Journal de l'appartement
J’ai reçu deux exemplaires de Self-care, le collectif auquel j’ai participé. Ils sont posés là, sur l’enveloppe jaune déchirée, à côté de ma liseuse numérique. Quand l’éditeur m’a demandé si je voulais aller chercher mes exemplaires ou qu’on me les livre, j’ai failli dire : « Je ne les veux pas. Qu’est-ce que vous voulez que je fasse avec ça ? » Où vais-je les mettre ? À qui vais-je les donner ? Combien de temps ça va me prendre, m’en débarrasser ? Le livre est plus épais que je pensais.
Aujourd’hui, j’ai acheté un peignoir et deux tasses à café. J’ai failli acheter un petit tabouret. Mon personnage n’est pas content.
Il est 19 h 10 et je m’en vais au théâtre. Je me coucherai bien plus tard qu’à 20 h.
Je prends une grande respiration. Antoine, parle-toi. Ce n’est pas vrai que tu vas vivre une vie comme ça, en considérant tout écart comme un échec.
La pièce est mieux d’être bonne.
La pièce était bonne. En sortant du métro, j’écoute le son de mes pas sur le trottoir. Je suis calme. Hier, j’ai bu beaucoup d’alcool, ça m’a fait du bien.

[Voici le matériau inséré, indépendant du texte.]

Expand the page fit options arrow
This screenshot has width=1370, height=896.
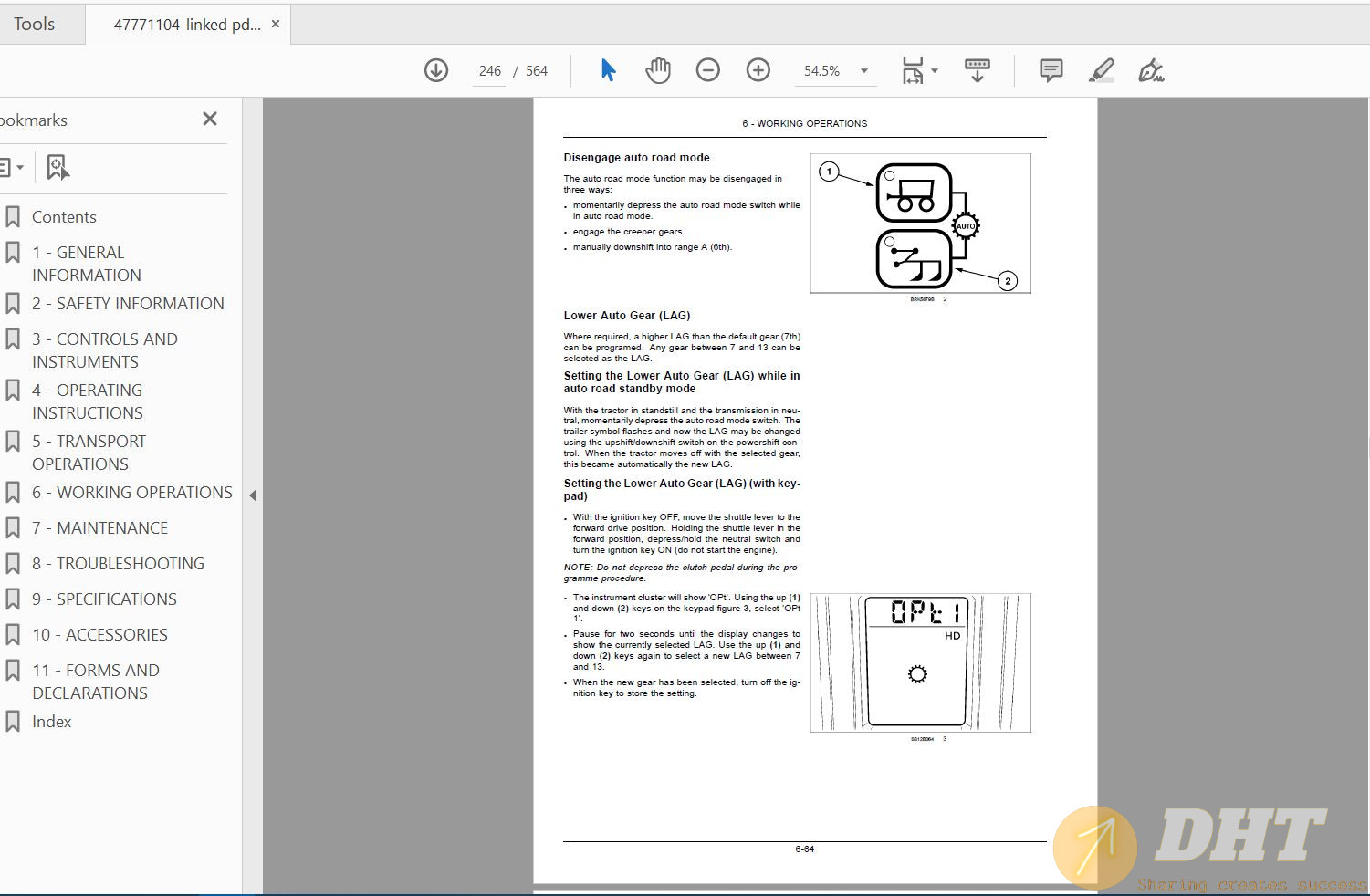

En rentrant dans mon appartement, je remarque que j’ai laissé traîner beaucoup de choses. Le bac à recyclage déborde. Je l’ai oublié la semaine passée. Non, je ne l’ai pas oublié, mais je n’avais plus de sacs. Mais là, j’en ai, et le recyclage passe demain.
Je rêve parfois que j’ai un second journal, un journal papier, celui-là. Il me servirait uniquement à parler de mon appartement, des objets qui s’y trouvent, de ce qui en sort et ce qui y entre, de la lumière (jaune ou bleue), des odeurs. Ce journal me servirait à écrire les soirs de calme, comme ce soir, où tout à coup rien d’autre ne me préoccupe que les meubles et le ménage. J’oserais même dire : les soirs heureux.

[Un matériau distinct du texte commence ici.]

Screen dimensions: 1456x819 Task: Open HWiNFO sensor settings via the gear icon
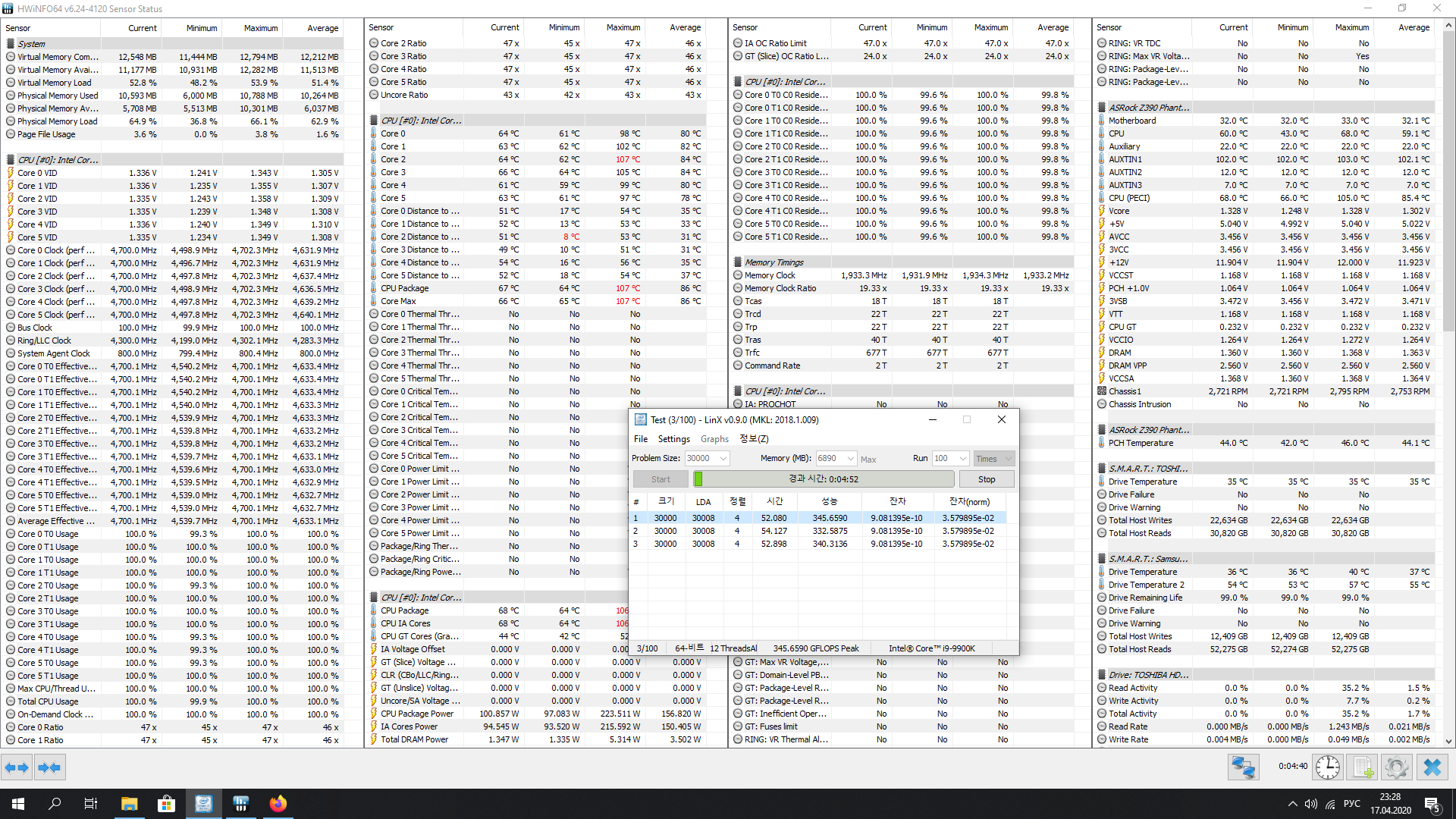point(1396,767)
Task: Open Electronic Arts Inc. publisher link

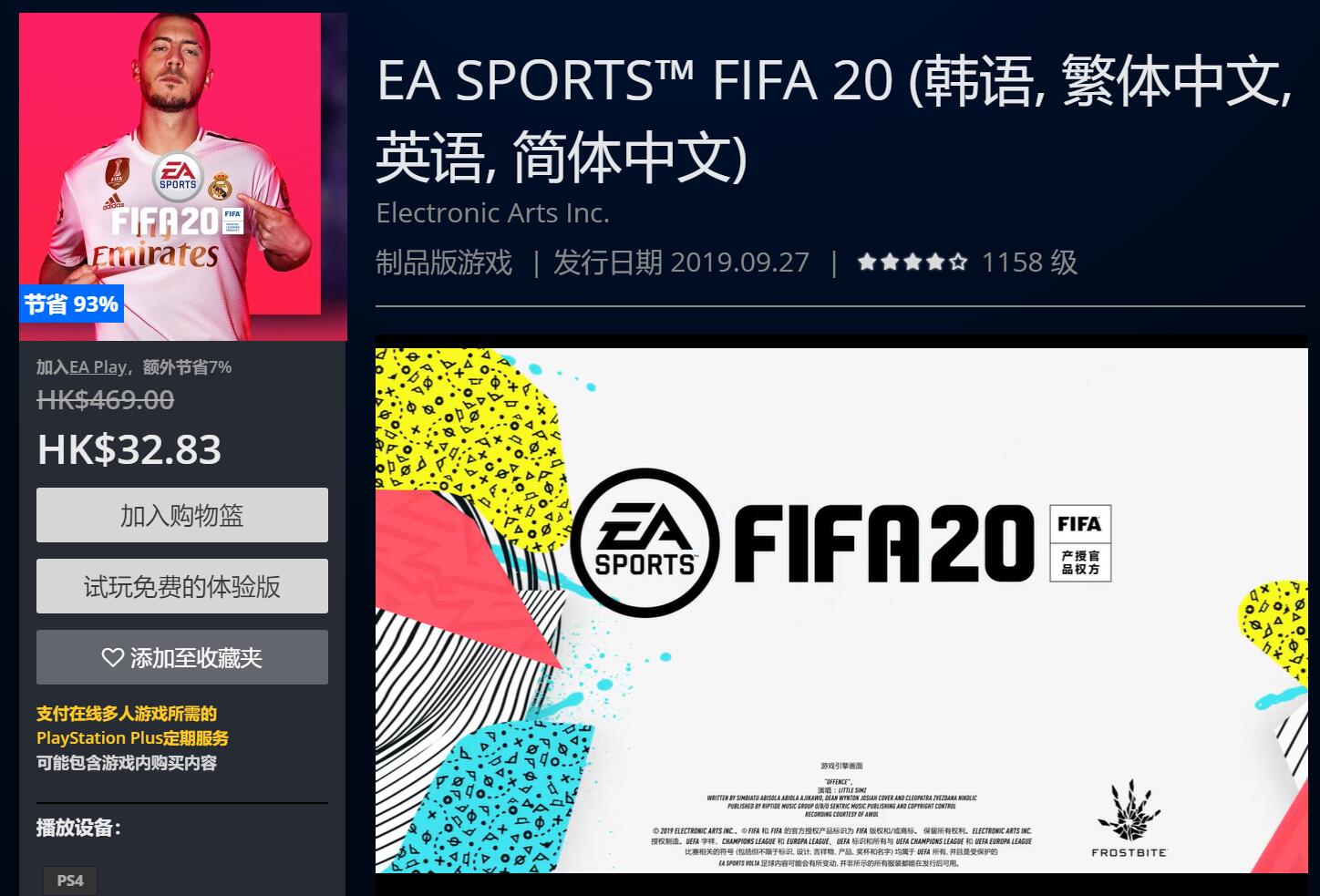Action: [x=492, y=212]
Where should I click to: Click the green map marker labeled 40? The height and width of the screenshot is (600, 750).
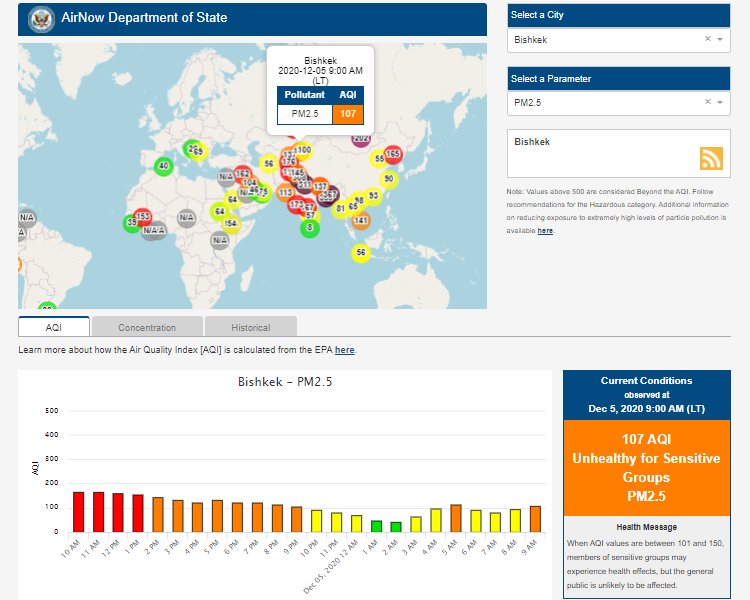click(164, 166)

À côté de mon lit, les jouets sexuels sont encore chauds. Une fine couche de poussière recouvre le banc de méditation. Il y a un masque sur la chaise verte.
Il est 23 h 12 et je ne me couche pas. Demain, je ne sais pas à quelle heure j’irai au gym. Je ne sais même pas à quelle heure je vais programmer mon réveil. Il y a un an ou deux, je dirais que je me serais mutilé ce soir, à cause de ce manque de discipline. Mais j’évolue tranquillement.